We regards to negotiations between Brussels and Havana, she considers it “worrying” that no light has been shined on the text that serves as a basis for contacts between the two parties and warned that it is not enough to simply include “a mention of human rights, because tyrannies have already learned to deal with these mentions.”
“The support has to be concrete, specific and on measurable issues. Not only speeches in support of democracy, of human rights,” she said, calling for support for the holding of a plebiscite on the island, access to communications media and information, and the release of political prisoners.
“Totalitarianism, which has not been broken, is broken when the ability to decide does not reside in the same group of generals. At that moment the transition will have begun, which won’t happen in a single day. We cannot pretend this is happening,” she said, in a message she directed to “the international community,” from whom she asked for “support.”
” Cubans are human beings just like everyone else, like Spaniards or Belgians. We did not endure five decades in order to have Airbnb, but rather all out rights (…), having more Americans to travel to the island is not enough, it is a racist approach to think so,” she claimed.
To Payá, inaction may also affect the international community itself and democratic countries.

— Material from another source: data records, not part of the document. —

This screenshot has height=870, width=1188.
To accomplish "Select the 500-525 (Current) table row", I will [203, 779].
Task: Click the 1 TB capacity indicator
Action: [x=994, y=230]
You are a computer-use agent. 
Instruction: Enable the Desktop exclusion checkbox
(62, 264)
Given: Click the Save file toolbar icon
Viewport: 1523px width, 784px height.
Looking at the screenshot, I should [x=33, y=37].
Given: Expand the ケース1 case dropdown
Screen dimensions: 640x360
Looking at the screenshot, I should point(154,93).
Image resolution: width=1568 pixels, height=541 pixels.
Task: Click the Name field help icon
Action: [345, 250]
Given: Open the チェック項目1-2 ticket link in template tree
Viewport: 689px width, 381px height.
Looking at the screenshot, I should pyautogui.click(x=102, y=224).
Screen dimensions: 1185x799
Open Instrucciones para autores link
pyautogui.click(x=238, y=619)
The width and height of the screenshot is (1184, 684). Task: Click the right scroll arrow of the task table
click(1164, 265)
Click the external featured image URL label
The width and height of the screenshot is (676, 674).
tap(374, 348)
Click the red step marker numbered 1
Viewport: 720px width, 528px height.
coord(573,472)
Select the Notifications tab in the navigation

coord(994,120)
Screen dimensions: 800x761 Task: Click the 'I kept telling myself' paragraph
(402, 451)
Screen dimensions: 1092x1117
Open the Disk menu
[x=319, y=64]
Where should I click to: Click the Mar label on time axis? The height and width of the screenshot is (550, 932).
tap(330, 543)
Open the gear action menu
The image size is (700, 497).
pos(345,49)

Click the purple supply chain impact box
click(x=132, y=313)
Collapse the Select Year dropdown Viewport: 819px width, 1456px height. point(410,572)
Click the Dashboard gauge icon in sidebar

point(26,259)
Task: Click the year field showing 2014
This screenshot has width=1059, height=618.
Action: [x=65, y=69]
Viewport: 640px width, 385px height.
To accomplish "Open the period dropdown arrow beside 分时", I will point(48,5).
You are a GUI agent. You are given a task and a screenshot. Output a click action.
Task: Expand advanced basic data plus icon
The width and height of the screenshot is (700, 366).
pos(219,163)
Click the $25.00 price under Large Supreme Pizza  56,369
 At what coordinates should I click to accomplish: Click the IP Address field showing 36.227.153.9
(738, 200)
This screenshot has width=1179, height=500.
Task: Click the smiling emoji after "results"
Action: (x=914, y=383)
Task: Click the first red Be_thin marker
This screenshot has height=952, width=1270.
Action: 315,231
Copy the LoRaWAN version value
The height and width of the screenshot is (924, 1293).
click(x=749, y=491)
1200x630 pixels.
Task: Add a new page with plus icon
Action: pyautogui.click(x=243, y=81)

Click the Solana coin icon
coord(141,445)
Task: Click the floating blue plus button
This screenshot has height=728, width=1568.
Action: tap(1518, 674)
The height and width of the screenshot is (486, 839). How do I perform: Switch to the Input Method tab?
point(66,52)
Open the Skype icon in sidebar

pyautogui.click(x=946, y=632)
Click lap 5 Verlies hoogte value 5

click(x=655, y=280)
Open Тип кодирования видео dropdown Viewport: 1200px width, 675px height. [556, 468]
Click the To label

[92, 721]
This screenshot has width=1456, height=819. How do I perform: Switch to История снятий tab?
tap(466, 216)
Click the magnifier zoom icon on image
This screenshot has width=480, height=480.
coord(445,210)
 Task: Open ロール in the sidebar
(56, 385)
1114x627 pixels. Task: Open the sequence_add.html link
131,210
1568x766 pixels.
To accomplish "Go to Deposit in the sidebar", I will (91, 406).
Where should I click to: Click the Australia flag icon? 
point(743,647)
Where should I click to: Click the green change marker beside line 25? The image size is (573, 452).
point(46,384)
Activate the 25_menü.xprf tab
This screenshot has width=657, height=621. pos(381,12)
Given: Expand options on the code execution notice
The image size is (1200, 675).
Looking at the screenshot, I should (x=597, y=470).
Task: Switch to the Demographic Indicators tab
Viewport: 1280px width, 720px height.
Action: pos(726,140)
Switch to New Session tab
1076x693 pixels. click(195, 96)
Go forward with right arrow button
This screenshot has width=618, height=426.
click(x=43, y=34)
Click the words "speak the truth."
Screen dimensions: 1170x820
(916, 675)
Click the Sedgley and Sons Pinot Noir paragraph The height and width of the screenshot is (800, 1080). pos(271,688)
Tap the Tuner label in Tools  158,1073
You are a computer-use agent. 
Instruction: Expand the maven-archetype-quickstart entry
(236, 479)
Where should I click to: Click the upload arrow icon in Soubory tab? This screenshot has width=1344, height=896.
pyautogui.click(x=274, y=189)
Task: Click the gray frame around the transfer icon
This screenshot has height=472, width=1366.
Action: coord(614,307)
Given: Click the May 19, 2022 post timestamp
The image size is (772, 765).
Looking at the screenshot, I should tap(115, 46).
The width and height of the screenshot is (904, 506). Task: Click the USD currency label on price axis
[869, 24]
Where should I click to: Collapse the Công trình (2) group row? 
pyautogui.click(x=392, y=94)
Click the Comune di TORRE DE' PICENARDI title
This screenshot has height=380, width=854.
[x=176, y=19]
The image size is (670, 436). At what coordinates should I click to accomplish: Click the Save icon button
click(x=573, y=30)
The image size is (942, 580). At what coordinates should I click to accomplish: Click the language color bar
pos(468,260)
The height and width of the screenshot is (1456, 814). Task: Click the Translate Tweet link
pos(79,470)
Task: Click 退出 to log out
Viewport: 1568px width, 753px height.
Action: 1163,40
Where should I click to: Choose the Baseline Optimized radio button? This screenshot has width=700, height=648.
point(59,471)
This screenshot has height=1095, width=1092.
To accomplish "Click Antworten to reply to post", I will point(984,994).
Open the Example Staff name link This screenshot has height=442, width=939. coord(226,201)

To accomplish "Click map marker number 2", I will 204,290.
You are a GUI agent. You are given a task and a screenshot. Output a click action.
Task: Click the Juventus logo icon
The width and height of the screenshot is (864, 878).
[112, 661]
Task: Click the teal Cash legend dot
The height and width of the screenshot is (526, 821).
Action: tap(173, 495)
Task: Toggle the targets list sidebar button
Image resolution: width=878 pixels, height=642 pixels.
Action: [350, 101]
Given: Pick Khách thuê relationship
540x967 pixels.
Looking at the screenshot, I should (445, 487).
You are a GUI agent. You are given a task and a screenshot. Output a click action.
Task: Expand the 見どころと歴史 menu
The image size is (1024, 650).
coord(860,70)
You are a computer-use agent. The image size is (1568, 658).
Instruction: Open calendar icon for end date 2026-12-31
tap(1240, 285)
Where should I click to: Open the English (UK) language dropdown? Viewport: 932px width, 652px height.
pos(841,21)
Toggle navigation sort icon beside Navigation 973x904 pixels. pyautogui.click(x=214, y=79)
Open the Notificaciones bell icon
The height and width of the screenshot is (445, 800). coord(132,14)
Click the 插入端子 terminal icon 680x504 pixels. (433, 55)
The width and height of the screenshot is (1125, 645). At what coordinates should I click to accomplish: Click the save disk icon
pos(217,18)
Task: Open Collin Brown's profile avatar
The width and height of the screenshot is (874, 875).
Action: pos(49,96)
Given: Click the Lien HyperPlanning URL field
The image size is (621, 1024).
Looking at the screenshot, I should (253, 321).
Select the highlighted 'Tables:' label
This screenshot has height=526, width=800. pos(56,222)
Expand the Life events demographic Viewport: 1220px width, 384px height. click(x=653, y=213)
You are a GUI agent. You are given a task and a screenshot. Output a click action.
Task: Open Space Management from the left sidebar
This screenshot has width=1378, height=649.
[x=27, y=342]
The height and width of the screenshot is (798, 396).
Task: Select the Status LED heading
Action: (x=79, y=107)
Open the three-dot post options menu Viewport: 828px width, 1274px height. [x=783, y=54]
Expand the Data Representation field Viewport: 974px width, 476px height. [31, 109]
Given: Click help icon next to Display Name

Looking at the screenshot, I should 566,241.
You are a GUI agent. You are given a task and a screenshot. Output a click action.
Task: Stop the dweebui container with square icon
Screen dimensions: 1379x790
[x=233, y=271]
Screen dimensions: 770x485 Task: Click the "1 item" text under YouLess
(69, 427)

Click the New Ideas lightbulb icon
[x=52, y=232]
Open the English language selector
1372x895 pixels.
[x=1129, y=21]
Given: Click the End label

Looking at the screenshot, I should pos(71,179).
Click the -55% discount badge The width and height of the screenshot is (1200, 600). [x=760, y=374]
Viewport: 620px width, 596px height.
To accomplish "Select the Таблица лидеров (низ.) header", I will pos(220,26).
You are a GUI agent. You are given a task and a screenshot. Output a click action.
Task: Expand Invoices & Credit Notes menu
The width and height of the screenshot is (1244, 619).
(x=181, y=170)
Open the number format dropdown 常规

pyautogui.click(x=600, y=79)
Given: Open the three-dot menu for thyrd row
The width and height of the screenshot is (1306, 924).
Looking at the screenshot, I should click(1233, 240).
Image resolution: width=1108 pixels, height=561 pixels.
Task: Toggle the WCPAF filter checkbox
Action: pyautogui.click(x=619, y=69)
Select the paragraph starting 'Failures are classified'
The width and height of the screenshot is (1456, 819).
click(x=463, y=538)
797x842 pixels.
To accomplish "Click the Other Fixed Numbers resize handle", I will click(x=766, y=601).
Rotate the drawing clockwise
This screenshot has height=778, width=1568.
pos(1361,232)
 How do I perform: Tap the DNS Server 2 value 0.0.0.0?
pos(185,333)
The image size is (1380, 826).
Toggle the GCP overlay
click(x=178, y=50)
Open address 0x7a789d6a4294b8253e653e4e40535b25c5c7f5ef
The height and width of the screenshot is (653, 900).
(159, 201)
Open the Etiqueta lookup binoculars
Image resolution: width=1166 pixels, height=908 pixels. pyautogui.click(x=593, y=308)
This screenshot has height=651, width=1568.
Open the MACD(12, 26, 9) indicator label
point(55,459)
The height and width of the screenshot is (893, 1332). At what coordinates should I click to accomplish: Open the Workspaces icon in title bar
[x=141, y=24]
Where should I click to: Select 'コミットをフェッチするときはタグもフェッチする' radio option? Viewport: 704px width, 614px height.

In this regard she pointed to how the situation in Venezuela has been evolving under the leadership of Hugo Chavez and president Nicolas maduro, but also the ideas that have come from “political parties in Spain.”
Looking ahead to the upcoming Spanish elections, Payá stressed that “the Spanish people are sovereign, so it is up to them to decide,” although she expressed her concern for “the influence of the totalitarian regime in Havana and the Chavista regime which is concerned with undermining Latin America and exporting its ideas to Europe.”
About the rise of anti-democratic positions, the Cuban opponent once again called on democratic countries to act.
In terms of rights, “Cubans were already in the worst situation ten years ago, but now the rest of the world is worse off as well,” she warned.